What is needed is an exact copy of all the entries below.

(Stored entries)
- - - - -
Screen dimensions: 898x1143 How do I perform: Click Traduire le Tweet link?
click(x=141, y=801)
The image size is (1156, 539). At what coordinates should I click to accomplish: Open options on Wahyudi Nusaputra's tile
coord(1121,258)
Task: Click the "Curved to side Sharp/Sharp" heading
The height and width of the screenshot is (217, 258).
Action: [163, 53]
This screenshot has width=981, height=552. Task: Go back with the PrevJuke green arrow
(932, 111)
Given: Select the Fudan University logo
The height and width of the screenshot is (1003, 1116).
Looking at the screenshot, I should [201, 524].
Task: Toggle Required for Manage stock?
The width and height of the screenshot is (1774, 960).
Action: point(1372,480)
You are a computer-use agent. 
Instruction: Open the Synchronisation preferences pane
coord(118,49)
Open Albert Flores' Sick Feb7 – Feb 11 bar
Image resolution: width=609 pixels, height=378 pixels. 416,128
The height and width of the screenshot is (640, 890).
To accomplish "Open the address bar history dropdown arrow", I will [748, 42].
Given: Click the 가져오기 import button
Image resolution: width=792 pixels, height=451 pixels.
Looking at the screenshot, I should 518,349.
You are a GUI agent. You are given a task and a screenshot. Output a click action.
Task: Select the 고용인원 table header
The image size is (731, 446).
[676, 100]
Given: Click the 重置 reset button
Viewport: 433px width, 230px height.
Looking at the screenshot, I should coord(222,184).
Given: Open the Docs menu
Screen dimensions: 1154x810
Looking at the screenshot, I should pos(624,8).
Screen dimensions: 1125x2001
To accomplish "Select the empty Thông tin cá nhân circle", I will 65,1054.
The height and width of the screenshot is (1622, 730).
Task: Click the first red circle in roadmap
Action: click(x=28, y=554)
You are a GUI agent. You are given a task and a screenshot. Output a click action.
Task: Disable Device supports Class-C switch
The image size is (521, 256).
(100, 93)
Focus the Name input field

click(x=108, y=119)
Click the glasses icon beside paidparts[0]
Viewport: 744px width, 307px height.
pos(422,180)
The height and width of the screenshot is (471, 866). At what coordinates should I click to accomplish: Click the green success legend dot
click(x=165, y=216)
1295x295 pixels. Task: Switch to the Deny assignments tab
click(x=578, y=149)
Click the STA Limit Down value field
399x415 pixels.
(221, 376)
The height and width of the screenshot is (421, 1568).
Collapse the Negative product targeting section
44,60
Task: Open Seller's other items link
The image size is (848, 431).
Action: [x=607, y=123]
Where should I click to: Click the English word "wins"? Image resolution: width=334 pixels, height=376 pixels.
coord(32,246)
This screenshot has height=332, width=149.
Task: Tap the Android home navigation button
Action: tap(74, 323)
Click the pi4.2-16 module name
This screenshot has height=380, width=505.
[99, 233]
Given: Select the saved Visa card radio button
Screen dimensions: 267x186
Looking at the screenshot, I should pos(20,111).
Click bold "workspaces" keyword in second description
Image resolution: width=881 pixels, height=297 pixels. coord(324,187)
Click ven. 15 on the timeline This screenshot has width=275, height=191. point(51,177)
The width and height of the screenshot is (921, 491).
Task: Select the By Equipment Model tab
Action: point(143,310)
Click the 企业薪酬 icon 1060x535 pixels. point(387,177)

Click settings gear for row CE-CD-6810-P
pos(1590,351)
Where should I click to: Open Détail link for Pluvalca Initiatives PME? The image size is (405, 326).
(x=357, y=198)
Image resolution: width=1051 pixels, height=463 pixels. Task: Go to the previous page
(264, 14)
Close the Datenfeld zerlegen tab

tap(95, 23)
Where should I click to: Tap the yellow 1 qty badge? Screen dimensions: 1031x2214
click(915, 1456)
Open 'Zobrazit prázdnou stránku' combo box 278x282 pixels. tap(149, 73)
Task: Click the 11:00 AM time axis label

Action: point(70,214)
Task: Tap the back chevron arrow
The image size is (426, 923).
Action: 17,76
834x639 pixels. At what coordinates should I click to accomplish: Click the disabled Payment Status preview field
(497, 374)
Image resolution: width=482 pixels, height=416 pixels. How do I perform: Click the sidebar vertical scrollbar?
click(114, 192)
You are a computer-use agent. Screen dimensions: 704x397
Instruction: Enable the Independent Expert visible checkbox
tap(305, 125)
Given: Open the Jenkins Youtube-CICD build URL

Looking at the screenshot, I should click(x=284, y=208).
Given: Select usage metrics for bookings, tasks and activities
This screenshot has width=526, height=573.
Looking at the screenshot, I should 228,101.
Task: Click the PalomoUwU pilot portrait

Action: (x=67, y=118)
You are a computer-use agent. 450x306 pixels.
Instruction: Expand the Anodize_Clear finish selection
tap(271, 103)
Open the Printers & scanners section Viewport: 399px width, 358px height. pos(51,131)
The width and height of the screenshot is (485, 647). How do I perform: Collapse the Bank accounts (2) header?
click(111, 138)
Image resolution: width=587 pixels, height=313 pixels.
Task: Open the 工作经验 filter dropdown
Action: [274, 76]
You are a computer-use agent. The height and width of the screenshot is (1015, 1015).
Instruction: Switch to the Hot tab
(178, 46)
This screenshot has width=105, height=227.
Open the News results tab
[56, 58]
- - - - -
Your solution:
Screen dimensions: 898x1143 How do I perform: Click Traduire le Tweet link?
click(x=141, y=801)
The image size is (1156, 539). At what coordinates should I click to accomplish: Open options on Wahyudi Nusaputra's tile
coord(1121,258)
Task: Click the "Curved to side Sharp/Sharp" heading
The height and width of the screenshot is (217, 258).
Action: [163, 53]
This screenshot has width=981, height=552. Task: Go back with the PrevJuke green arrow
(932, 111)
Given: Select the Fudan University logo
The height and width of the screenshot is (1003, 1116).
Looking at the screenshot, I should [201, 524].
Task: Toggle Required for Manage stock?
The width and height of the screenshot is (1774, 960).
Action: point(1372,480)
You are a computer-use agent. 
Instruction: Open the Synchronisation preferences pane
coord(118,49)
Open Albert Flores' Sick Feb7 – Feb 11 bar
Image resolution: width=609 pixels, height=378 pixels. 416,128
The height and width of the screenshot is (640, 890).
To accomplish "Open the address bar history dropdown arrow", I will [748, 42].
Given: Click the 가져오기 import button
Image resolution: width=792 pixels, height=451 pixels.
Looking at the screenshot, I should 518,349.
You are a GUI agent. You are given a task and a screenshot. Output a click action.
Task: Select the 고용인원 table header
The image size is (731, 446).
[676, 100]
Given: Click the 重置 reset button
Viewport: 433px width, 230px height.
Looking at the screenshot, I should coord(222,184).
Given: Open the Docs menu
Screen dimensions: 1154x810
Looking at the screenshot, I should pos(624,8).
Screen dimensions: 1125x2001
To accomplish "Select the empty Thông tin cá nhân circle", I will 65,1054.
The height and width of the screenshot is (1622, 730).
Task: Click the first red circle in roadmap
Action: click(x=28, y=554)
You are a GUI agent. You are given a task and a screenshot. Output a click action.
Task: Disable Device supports Class-C switch
The image size is (521, 256).
(100, 93)
Focus the Name input field

click(x=108, y=119)
Click the glasses icon beside paidparts[0]
Viewport: 744px width, 307px height.
pos(422,180)
The height and width of the screenshot is (471, 866). At what coordinates should I click to accomplish: Click the green success legend dot
click(x=165, y=216)
1295x295 pixels. Task: Switch to the Deny assignments tab
click(x=578, y=149)
Click the STA Limit Down value field
399x415 pixels.
(221, 376)
The height and width of the screenshot is (421, 1568).
Collapse the Negative product targeting section
44,60
Task: Open Seller's other items link
The image size is (848, 431).
Action: [x=607, y=123]
Where should I click to: Click the English word "wins"? Image resolution: width=334 pixels, height=376 pixels.
coord(32,246)
This screenshot has height=332, width=149.
Task: Tap the Android home navigation button
Action: tap(74, 323)
Click the pi4.2-16 module name
This screenshot has height=380, width=505.
[99, 233]
Given: Select the saved Visa card radio button
Screen dimensions: 267x186
Looking at the screenshot, I should pos(20,111).
Click bold "workspaces" keyword in second description
Image resolution: width=881 pixels, height=297 pixels. coord(324,187)
Click ven. 15 on the timeline This screenshot has width=275, height=191. point(51,177)
The width and height of the screenshot is (921, 491).
Task: Select the By Equipment Model tab
Action: point(143,310)
Click the 企业薪酬 icon 1060x535 pixels. point(387,177)

Click settings gear for row CE-CD-6810-P
pos(1590,351)
Where should I click to: Open Détail link for Pluvalca Initiatives PME? The image size is (405, 326).
(x=357, y=198)
Image resolution: width=1051 pixels, height=463 pixels. Task: Go to the previous page
(264, 14)
Close the Datenfeld zerlegen tab

tap(95, 23)
Where should I click to: Tap the yellow 1 qty badge? Screen dimensions: 1031x2214
click(915, 1456)
Open 'Zobrazit prázdnou stránku' combo box 278x282 pixels. tap(149, 73)
Task: Click the 11:00 AM time axis label

Action: point(70,214)
Task: Tap the back chevron arrow
The image size is (426, 923).
Action: 17,76
834x639 pixels. At what coordinates should I click to accomplish: Click the disabled Payment Status preview field
(497, 374)
Image resolution: width=482 pixels, height=416 pixels. How do I perform: Click the sidebar vertical scrollbar?
click(114, 192)
You are a computer-use agent. Screen dimensions: 704x397
Instruction: Enable the Independent Expert visible checkbox
tap(305, 125)
Given: Open the Jenkins Youtube-CICD build URL

Looking at the screenshot, I should click(x=284, y=208).
Given: Select usage metrics for bookings, tasks and activities
This screenshot has width=526, height=573.
Looking at the screenshot, I should 228,101.
Task: Click the PalomoUwU pilot portrait

Action: (x=67, y=118)
You are a computer-use agent. 450x306 pixels.
Instruction: Expand the Anodize_Clear finish selection
tap(271, 103)
Open the Printers & scanners section Viewport: 399px width, 358px height. pos(51,131)
The width and height of the screenshot is (485, 647). How do I perform: Collapse the Bank accounts (2) header?
click(111, 138)
Image resolution: width=587 pixels, height=313 pixels.
Task: Open the 工作经验 filter dropdown
Action: [274, 76]
You are a computer-use agent. The height and width of the screenshot is (1015, 1015).
Instruction: Switch to the Hot tab
(178, 46)
This screenshot has width=105, height=227.
Open the News results tab
[56, 58]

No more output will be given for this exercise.